Plane Living
Toshikazu Tsukii '63 long ago decided he wanted to be an aviator, an engineer and an architect. He checked the first two off his list years ago, but has only recently tackled the third. A principal engineering fellow at Raytheon Missile Systems who holds a number of patents for transmitters and receivers, Tsukii has licenses as a commercial pilot and flight instructor. Now, after four years of persistence, he has completed his architectural masterpiece: a guesthouse constructed with the nose cone of a Boeing 737, the tail of a 727 and the cabin sections of two 707s. This guesthouse probably wouldn't fly in most American neighborhoods, but Tsukii's fellow residents at La Cholla Airpark in Oro Valley, Ariz., haven't complained.
No More No. 12
Sam Adkins '76 was the Seattle Seahawks' original 12th Man.
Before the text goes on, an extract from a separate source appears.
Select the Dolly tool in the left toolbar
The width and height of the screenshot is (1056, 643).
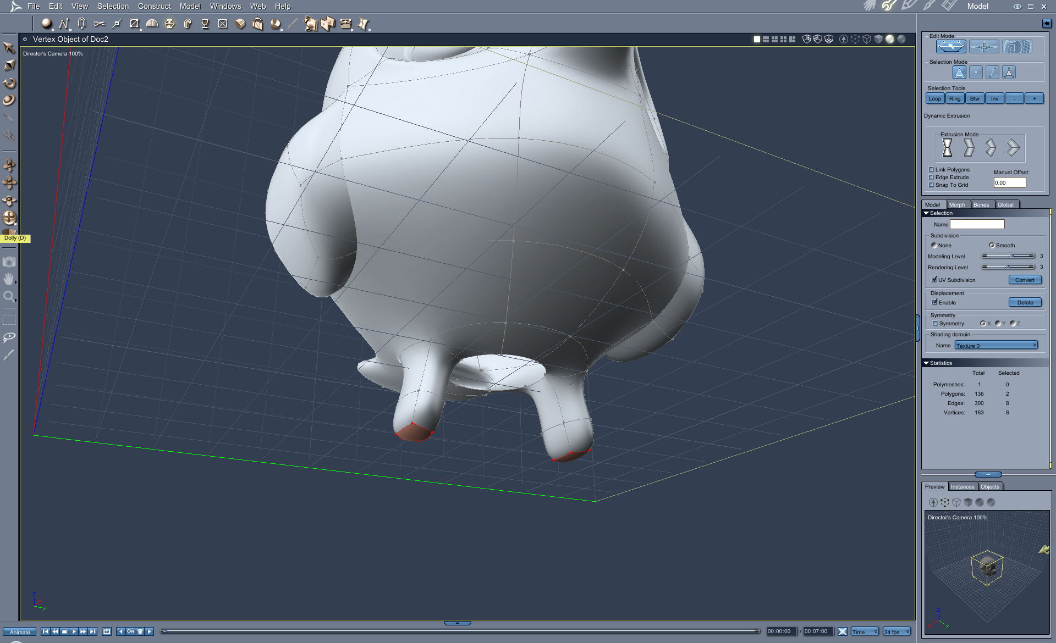click(x=9, y=218)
A backup quarterback, he is the only Seahawks player to ever wear No. 12. The franchise retired the number in 1984, a year after his pro career ended, in order to honor the support of its vocal fan base, which often contributed to the success of the 11 players on the field. These days, Adkins runs a commercial construction company, Hawk Building, and does pregame and postgame radio work for KIRO 710-AM's coverage of Seahawks games. The starting quarterback on the Shocker football team for three years and a member of the Pizza Hut Shocker Sports Hall of Fame, he lives in Ferndale, Wash.
Hail Tekele
Tekele Cotton's monster posterizing dunk in a regular-season Wichita State game against Illinois State not only had ESPN play-by-play announcers resorting to, well, lumberjack talk — "... just absolutely bringin' the lumber off the baseline." — it's also been voted the champion in Hoops Manfesto's 2013-2014 College Dunk of the Year Tournament.
Cotton blistered his closest competitor, Arkansas' Michael Qualls, 60 percent to 40 percent in online voting to win the contest. Tournament voters watched video clips of competing dunks and voted for the best.
Shockers Got Talent
Shocker singers dominated the inaugural class of competitors in the WSU Alumni Association's Shockers Got Talent contest, which was a featured event in the February festivities of Homecoming 2014: Cirque du WSU.
Of the eight acts taking the CAC Theatre's stage to vie for $2,000 in prize money, six showcased singers. Winning the first-ever Shockers Got Talent was Roy Moye III, who sang Bruno Mars' "Treasure" — and took home the top prize of $1,000. The duo of Lynette Kithinji and Kim Mealiff placed second in the talent competition, and Justin Hall was awarded the third-place prize.
Golden IPPY
In the Garden of Stone by Susan Tekulve '92 has won a gold medal in the Independent Publisher Book Awards — known as the IPPYs — as the best novel published in the South by an independent press in 2014.
A first-time novelist, she is an associate professor of English at Converse College, Spartanburg, S.C. Her book is a multi-generational story of Sicilian immigrants who come to the coal mines of West Virginia in the early 20th century.
A Shocker of a Stork
Standout Shocker forward Carl Hall's pro career has taken flight with Japan's Hyogo Storks. Although the scenery around him has changed, the game clearly hasn't, since Hall '13 is still a force to be reckoned with. He joins Tadahiro Yanagawa, Noriaki Dohara, Ryota Nakanishi and William Knight as the starting five for the Storks. As a senior on the Shocker team that played its way to the 2013 Final Four, Hall averaged nearly 13 points a game and was the team's leading rebounder. In his new environs of Japan's Hyogo prefecture, the country's only district where the wild Oriental White Stork population remains, Hall has been averaging 20.3 points, 9.7 rebounds and 1.6 blocks a game for the club. This Shocker of a Stork resides on the central Japanese island of Honshu.
Book of Mormon Swing
From Hercules the Muse-ical to Hello Dolly, Daxton Bloomquist '10, has shared his talents with audiences around the country. A resident of New York City, the El Dorado, Kan., native made his Broadway debut in 2013.
Currently, he is a swing in the Tony Award-winning musical The Book of Mormon. His job is to cover for members of the ensemble if someone can't perform, so he has taken on multiple roles. Additionally, this actor on the rise spent five weeks performing the show in Chicago last year.
Limited Partnership
Karen Kerschen '76 and Cathy Schuster, a 1980 Indiana State grad, are part-owners of You Pop It, a small business that makes and sells a no-shake, no-stir, old-style, top-of-the-stove popcorn popper. The two business partners, who both live in Indiana, met some 20 years ago "doing school stuff when our kids were small," Kerschen says. "We've been friends ever since." That friendship was tested, though, on Feb. 5, when the Wichita State Shockers arrived in Terre Haute to play the ISU Sycamores — and Kerschen and Schuster went to the game together. WSU dispatched ISU to up its unbeaten count to 24-0, pleasing Kerschen greatly. "It might have been a bit quieter than usual on the ride home," she says. "But at least we were able to ride in the same car. Go, Shockers!"